The Rainy Season: Haiti Since Duvalier by Amy Wilentz
A beautifully-written account of the years immediately following the fall of the 29-year Duvalier family dictatorship, this book also served to bring to international prominence a young Haitian priest named Jean-Bertrand Aristide, whose depressing legacy once he entered politics gave lie to the man's once-rich promise.


General Sun, My Brother by Jacques Stephen Alexis
A timeless novel of poverty, oppression and flight, this enthralling work is the most famous by the author, who died in an unsuccessful 1961 attempt to overthrow François Duvalier.

Brief Encounters with Che Guevara: Stories by Ben Fountain
This PEN Award-winning 2007 collection of short stories contains several set in Haiti that are obviously the work of someone who has experienced the country at great length.
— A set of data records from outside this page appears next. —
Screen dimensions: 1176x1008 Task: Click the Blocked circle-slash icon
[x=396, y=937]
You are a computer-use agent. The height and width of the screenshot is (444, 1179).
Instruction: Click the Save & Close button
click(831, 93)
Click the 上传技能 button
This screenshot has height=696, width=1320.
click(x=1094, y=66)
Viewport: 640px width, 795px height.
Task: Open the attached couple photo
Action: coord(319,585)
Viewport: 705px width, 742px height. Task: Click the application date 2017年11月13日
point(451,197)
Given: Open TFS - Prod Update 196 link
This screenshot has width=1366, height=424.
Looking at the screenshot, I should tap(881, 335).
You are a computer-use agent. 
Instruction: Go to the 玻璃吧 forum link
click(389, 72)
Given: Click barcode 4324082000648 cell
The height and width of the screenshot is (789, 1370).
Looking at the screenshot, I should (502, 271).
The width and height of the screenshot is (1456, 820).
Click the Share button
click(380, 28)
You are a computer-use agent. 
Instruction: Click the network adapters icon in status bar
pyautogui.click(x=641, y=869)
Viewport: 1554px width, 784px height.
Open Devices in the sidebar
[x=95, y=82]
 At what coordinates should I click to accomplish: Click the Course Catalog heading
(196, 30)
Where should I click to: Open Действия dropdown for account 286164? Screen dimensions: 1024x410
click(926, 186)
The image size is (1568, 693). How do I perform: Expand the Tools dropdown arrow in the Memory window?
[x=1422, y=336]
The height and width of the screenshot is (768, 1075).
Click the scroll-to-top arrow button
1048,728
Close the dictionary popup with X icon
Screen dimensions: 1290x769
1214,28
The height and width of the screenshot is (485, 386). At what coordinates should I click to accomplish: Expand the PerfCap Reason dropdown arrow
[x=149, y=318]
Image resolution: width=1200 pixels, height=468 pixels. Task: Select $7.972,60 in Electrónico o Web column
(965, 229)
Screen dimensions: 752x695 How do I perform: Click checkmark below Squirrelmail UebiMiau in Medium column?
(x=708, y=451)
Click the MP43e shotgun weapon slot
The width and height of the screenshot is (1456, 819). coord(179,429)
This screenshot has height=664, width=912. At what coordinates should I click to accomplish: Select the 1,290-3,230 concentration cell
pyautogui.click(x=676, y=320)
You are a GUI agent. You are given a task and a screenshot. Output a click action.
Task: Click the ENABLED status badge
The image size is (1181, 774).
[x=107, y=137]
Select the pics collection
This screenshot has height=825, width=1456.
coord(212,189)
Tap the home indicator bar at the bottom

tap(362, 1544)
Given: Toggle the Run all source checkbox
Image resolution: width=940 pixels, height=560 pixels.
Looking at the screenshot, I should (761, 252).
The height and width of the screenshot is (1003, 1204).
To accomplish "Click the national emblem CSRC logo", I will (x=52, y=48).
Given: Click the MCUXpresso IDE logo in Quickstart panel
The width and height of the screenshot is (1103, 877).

Vale of Tears: A Novel from Haiti by Paulette Poujol Oriol
A vivid depiction of Port-au-Prince and the life of a woman whose existence has been one of endless struggle, this book is one of the key works from one of Haiti's most important novelists.

Masters of the Dew by Jacques Roumain
This 1943 novel by a Haitian author and diplomat eloquently addresses the plight of Haiti's peasantry in terms that sadly are as relevant today as when the book first appeared.

Children of Heroes by Lyonel Trouillot
A short novel by the man who is probably Haiti's greatest living author, sensitively translated by Linda Coverdale, this book tells the bleak story of two children attempting to flee a Port-au-Prince slum after killing their abusive father.

En français

The works of the Haitian scholars Roger Gaillard, Suzy Castor and Laënnec Hurbon, novelists such as Gary Victor, and others such as the French anthropologist Gérard Barthélemy, are indispensable to any serious understanding of Haiti.